Requirements to Become a USTA Certified Official:
- Be a USTA Member. (To become a member, click here.)
- Complete online Safe Play Training, which includes passing a criminal background check (click here). If you are under 18, please click here to request a background screening waiver.
- Complete the Introduction to Officiating, Rules and Regulations modules, and Roving 1 to complete the testing requirement for Provisional Certification. Click here to access these courses.
- Submit to the USTA a physician's or an optometrist's statement attesting that the official has 20/20 visions, either corrected or uncorrected in each eye. Click here for the vision form.
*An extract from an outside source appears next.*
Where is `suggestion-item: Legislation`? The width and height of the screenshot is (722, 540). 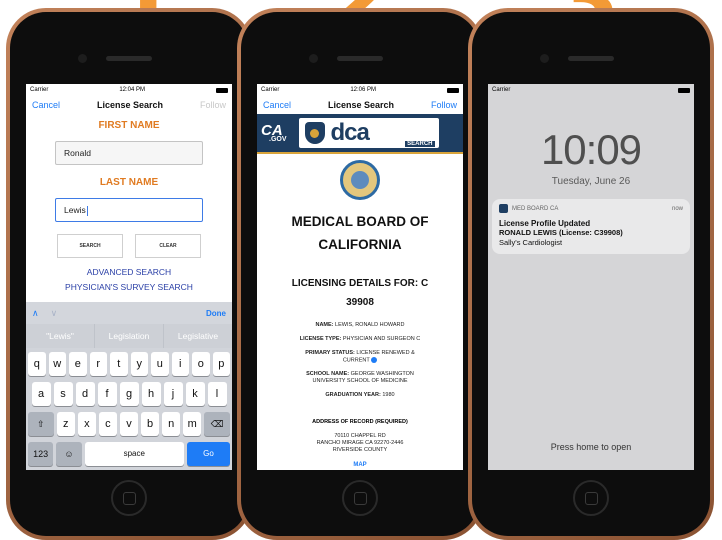 suggestion-item: Legislation is located at coordinates (130, 336).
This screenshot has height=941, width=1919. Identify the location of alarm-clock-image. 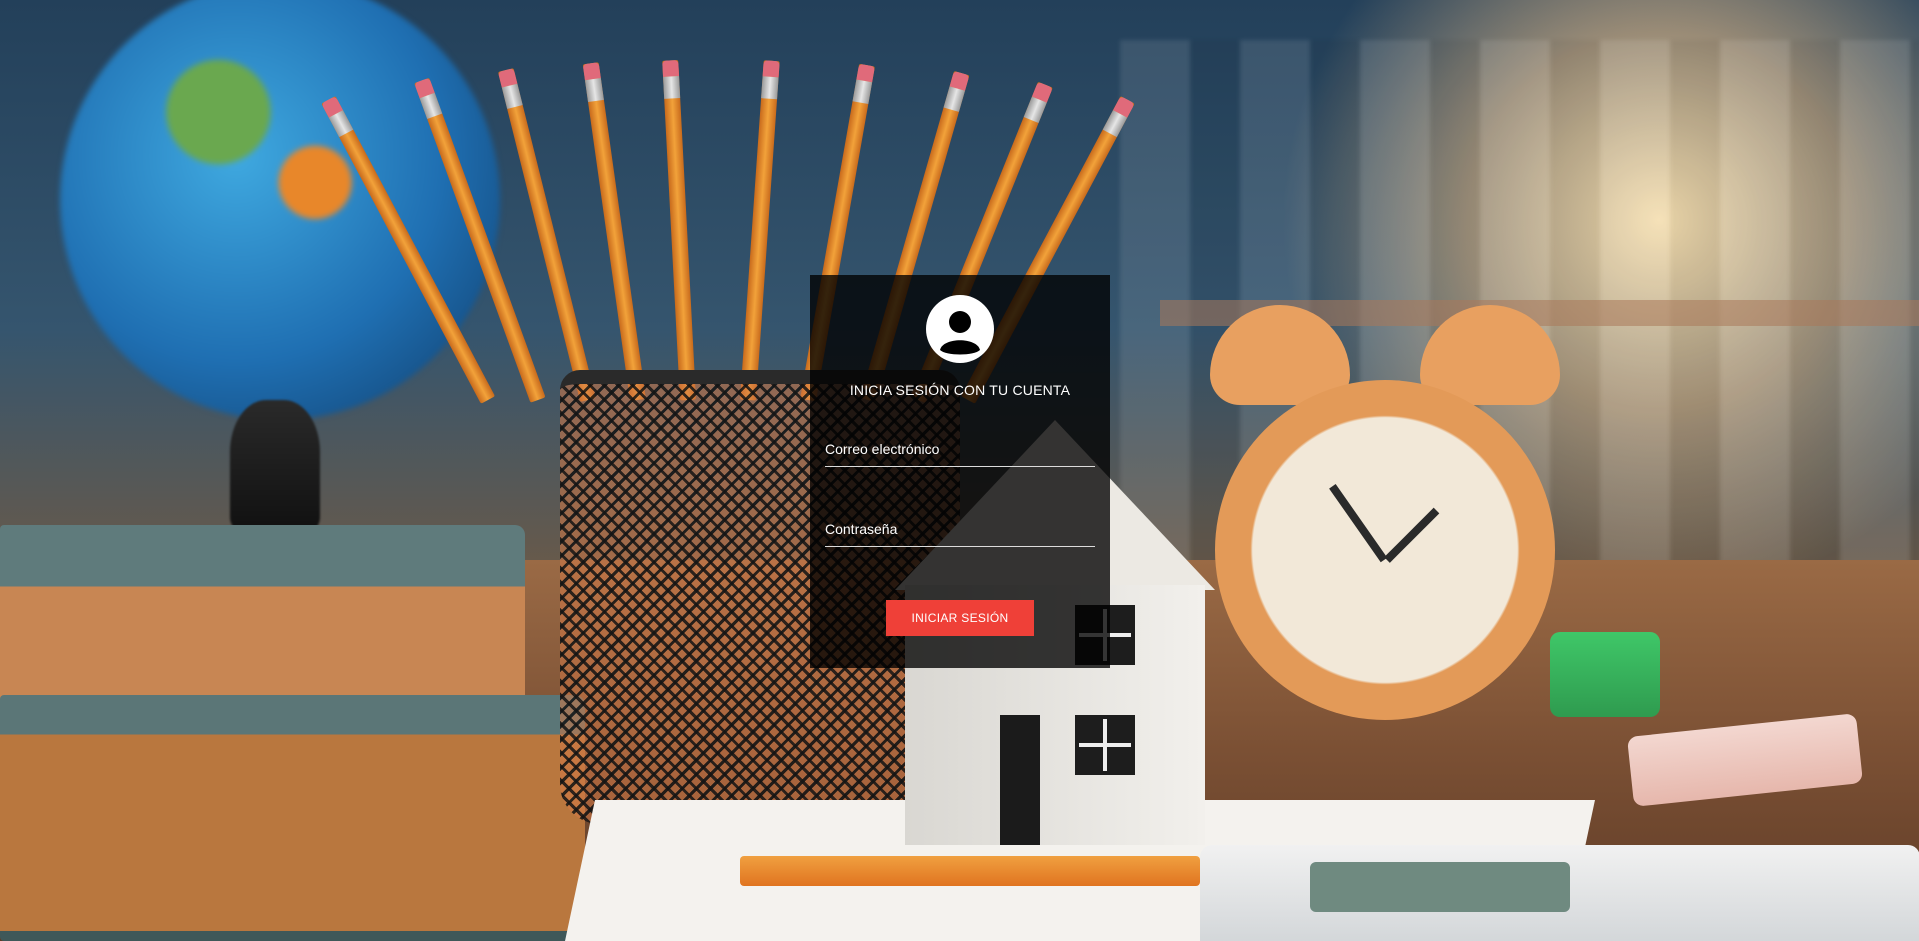
(1385, 550).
Please note that the vision form must be dated after Dec. 1, 2016.
Once you have completed the requirements, please contact your section chairperson for additional information and next steps.
USTA Officiating Uniform
Click here for the USTA Officiating uniform guide and the link to order the uniform items.
Friend at Court
"Friend at Court" is the book of rules and regulations under which tennis is played in the United States. It is recommended reading for players, parents, coaches, teachers, tournament directors, league officials and anyone who wants a finer understanding of the game.
Click here to view "Friend at Court" online.
All officials begin at the community pathway by gaining experience and knowledge. Community events include USTA-sanctioned junior and adult tournaments, district and sectional events, collegiate events and national championships.
After gaining experience as an official in community events, some officials may choose to look toward the professional pathway. Similar to tennis players, officials begin working at lower-level Pro Circuit events before moving to ATP/WTA events, Davis Cup and Fed Cup and Grand Slam tournaments.
A roving umpire is an official other than the referee or deputy referee who exercises jurisdiction over one or more courts. Roving umpires are responsible for setting up the courts, maintaining proper warm-up and rest-period times, resolving scoring disputes, controlling spectators and enforcing the rules of tennis.
A chair umpire is the official responsible for conducting one match in accordance with the ITF Rules of Tennis and USTA Regulations.
A line umpire is an official responsible for calling all shots directed to the lines assigned to the official.
A chief umpire is an official responsible for hiring the officials. In many tournaments, the referee will delegate to the chief umpire the responsibility for assigning, replacing and reassigning officials.
The referee is generally responsible for supervising all aspects of play and assuring that the competition is fair and played under the ITF Rules of Tennis and USTA Regulations.